Milei tentou minimizar os maus números e responsabilizar o Congresso por não aprovar sua lei de bases. Mas o início da escalada do dólar coincidiu com a decisão do Governo de reduzir a taxa de juros de referência, o que resultou em uma redução nos prazos fixos em pesos. Além disso, há uma menor oferta de divisas por parte dos exportadores, que esperam uma alta do dólar para liquidar a colheita.

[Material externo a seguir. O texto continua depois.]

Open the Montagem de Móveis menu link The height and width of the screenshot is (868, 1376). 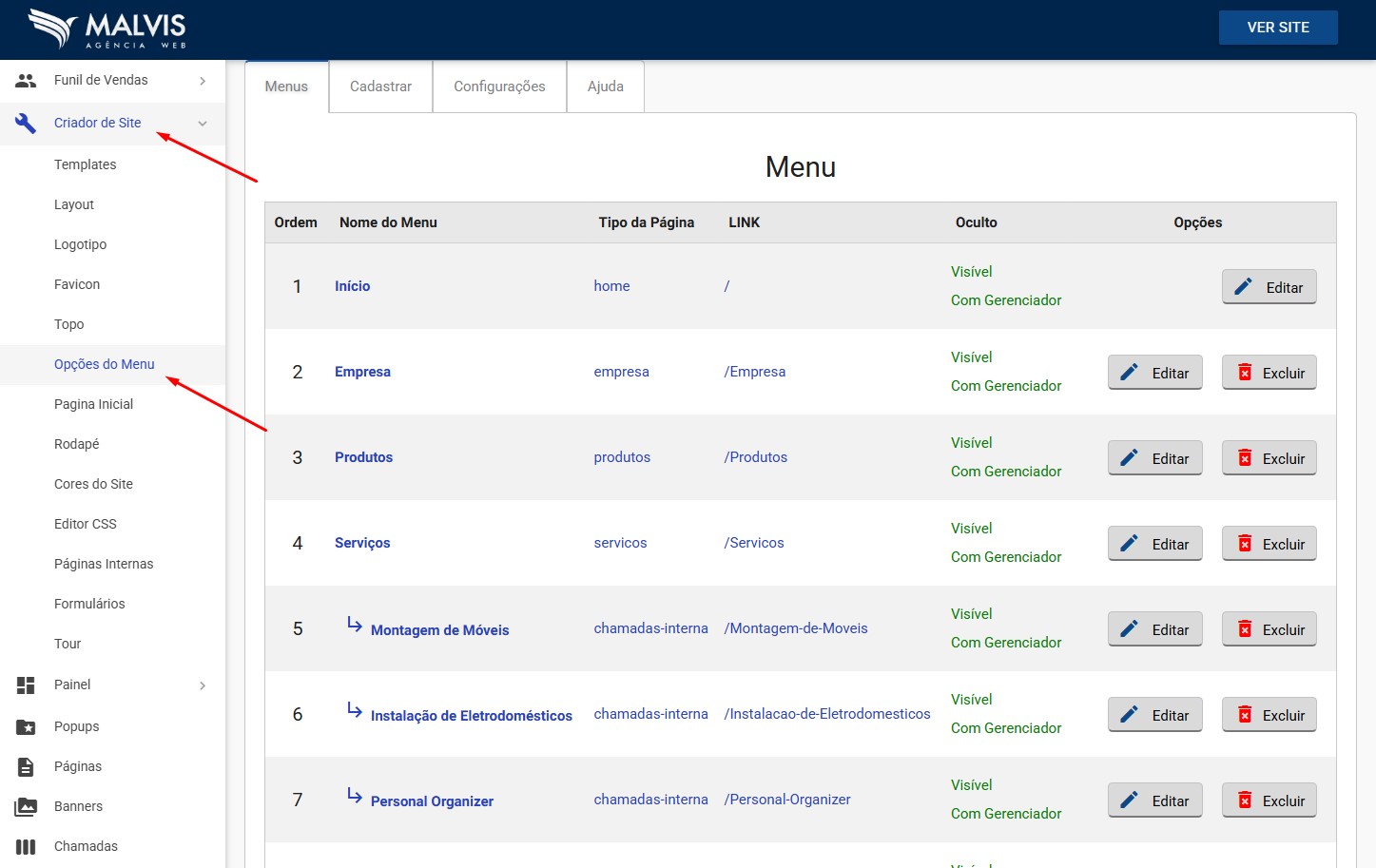point(439,630)
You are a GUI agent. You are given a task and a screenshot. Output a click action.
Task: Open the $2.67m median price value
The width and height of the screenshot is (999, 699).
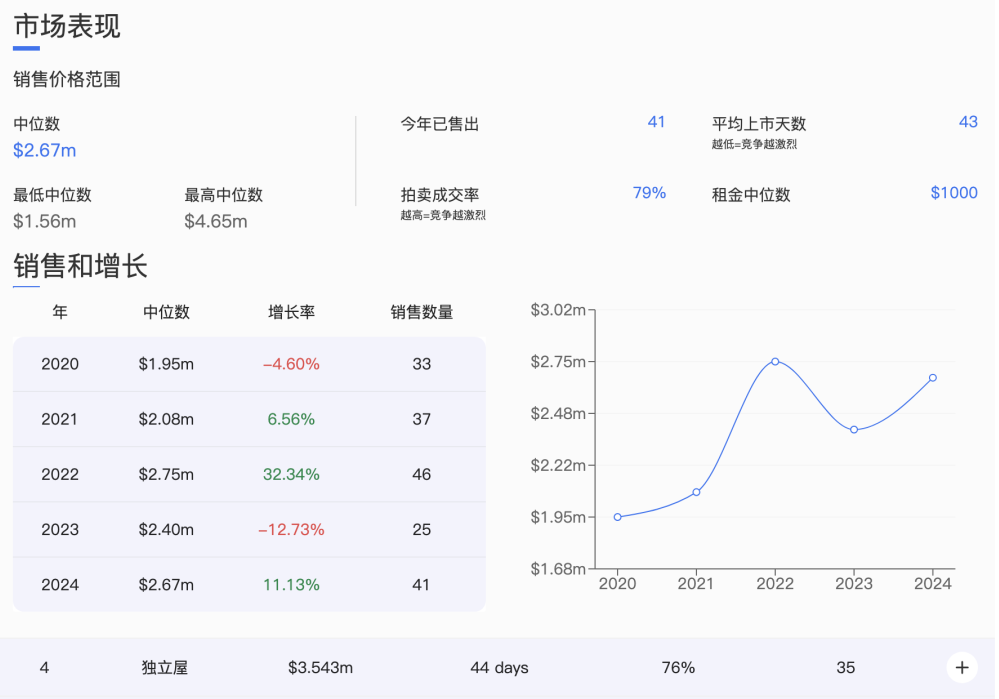pos(45,151)
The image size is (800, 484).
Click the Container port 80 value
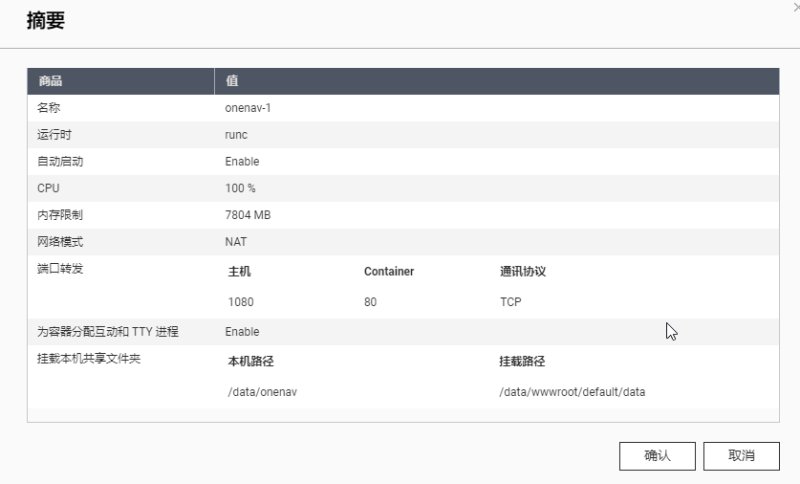tap(370, 302)
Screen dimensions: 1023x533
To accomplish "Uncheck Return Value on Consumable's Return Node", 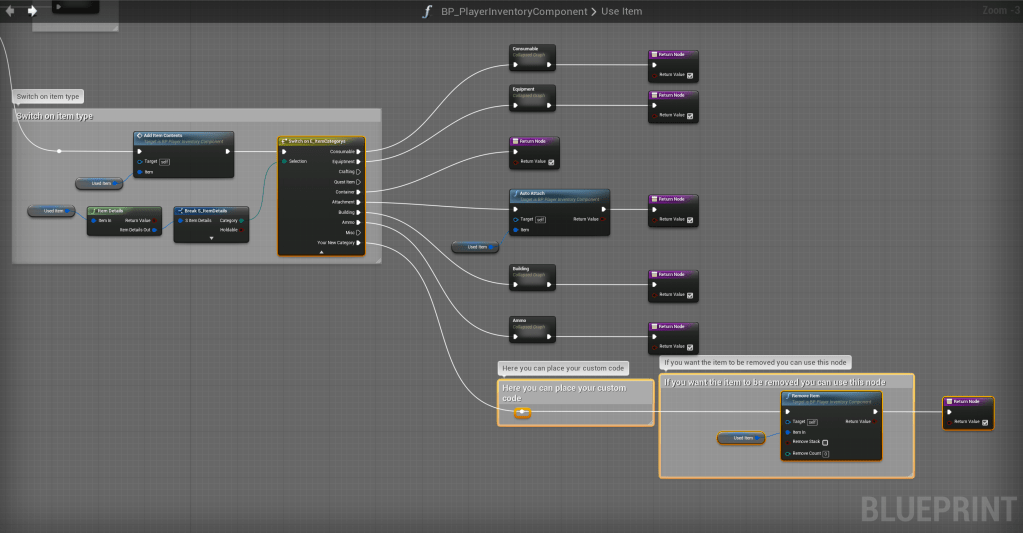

As medidas de Milei acumulam críticas, não apenas de setores de oposição, mas também de economistas que anteriormente estavam próximos ao presidente. “Do risco de hiperinflação à hiperrecessão”, definiu o atual rumo econômico Alfonso Prat-Gay, ex-ministro da Fazenda durante a presidência de Mauricio Macri, um dos aliados do Governo. O economista neoliberal Carlos Rodríguez, consultor de Milei até o ano passado, alertou que “isso que estão fazendo não funciona”. E o consultor Diego Giacomini, ex-sócio do presidente, foi contundente: “Estes meses são o melhor que o programa econômico pode apresentar. Milei está em uma realidade paralela”.